Mortgage Delinquency and Default: A Tale of Two Options

Professor Robert Van Order
George Washington University

Date: 17 February 2017 (Friday)
Time: 3.30 – 5.00pm
Venue: RMI Executive Seminar Room
Chair: Prof Deng Yongheng

Robert Van Order holds the Oliver Carr Chair in Finance and Real Estate at George Washington University. He was Chief Economist of Freddie Mac from1987 until 2002. He has taught at the University of California, Los Angeles, Purdue University, the University of Southern California, Queens University in Canada, American University in Washington, D.C., Ohio State University, the Wharton School at the University of Pennsylvania, the University of Aberdeen in Scotland and the University of Michigan. He has consulted on mortgage markets in Sri Lanka, India, Latvia, Russia, Ghana, Nicaragua, Brazil, Egypt, Colombia, Poland and Pakistan. He is currently Visiting Scholar at the Urban Institute. He is currently on Sabbatical and is Visiting Scholar at the urban Institute.
His current research interests are modeling credit risk and modeling the behavior of financial institutions and financial policy. His most current interest is in shadow banking with an emphasis on Chinese banking. He received the George Bloom Distinguished Service Award: American Real Estate and Urban Economics Association, 2007.

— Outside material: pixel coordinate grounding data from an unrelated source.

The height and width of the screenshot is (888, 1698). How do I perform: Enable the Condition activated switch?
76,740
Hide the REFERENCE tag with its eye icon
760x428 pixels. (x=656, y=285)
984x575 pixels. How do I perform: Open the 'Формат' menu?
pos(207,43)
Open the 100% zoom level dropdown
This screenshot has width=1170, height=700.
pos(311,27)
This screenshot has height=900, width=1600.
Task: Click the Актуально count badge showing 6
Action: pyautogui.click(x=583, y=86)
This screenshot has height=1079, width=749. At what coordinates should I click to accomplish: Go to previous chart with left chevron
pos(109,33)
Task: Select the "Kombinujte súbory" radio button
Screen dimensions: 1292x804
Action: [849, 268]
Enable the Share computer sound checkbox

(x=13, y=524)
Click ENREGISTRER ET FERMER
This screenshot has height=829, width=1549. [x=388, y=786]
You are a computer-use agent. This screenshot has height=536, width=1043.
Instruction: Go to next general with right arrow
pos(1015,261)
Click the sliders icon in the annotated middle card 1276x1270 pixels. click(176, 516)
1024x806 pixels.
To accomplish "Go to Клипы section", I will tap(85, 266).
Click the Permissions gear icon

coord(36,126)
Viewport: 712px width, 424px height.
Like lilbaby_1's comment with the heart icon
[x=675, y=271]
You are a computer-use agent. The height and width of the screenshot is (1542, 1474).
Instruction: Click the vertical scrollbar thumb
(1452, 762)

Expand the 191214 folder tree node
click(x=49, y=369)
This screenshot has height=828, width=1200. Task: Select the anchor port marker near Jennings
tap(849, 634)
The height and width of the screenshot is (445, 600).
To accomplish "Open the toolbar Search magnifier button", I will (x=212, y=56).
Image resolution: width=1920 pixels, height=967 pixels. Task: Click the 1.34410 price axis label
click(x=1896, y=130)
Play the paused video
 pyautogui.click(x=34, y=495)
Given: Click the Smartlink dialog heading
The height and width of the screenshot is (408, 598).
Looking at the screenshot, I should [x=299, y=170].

The Basel capital rule framework and much of the recent literature on mortgage default have used 60-day or 90-day delinquency, rather than actual loss of property, to define mortgage default; yet the differences between default ( loss of the property) and delinquency have been neither clearly recognized nor well understood. By distinguishing borrowers’ delinquency option (borrowing by not making payments) from their default option (giving up property in exchange for the mortgage), we find that borrowers’ delinquency options are more affected by personal trigger events or shocks, while default options are mostly affected by negative equity. Moreover, while underwriting standards contribute to increasing delinquencies, their influence on default is decreasing over time. As a result studies that have used delinquency in models designed to analyze actual losses appear to have made major errors in understanding causes of financial losses during the Great Recession. A possibility is that they have overestimated the importance of subprime loans and underestimated the importance of cyclical and regional property value changes as they effect the position of financial institutions.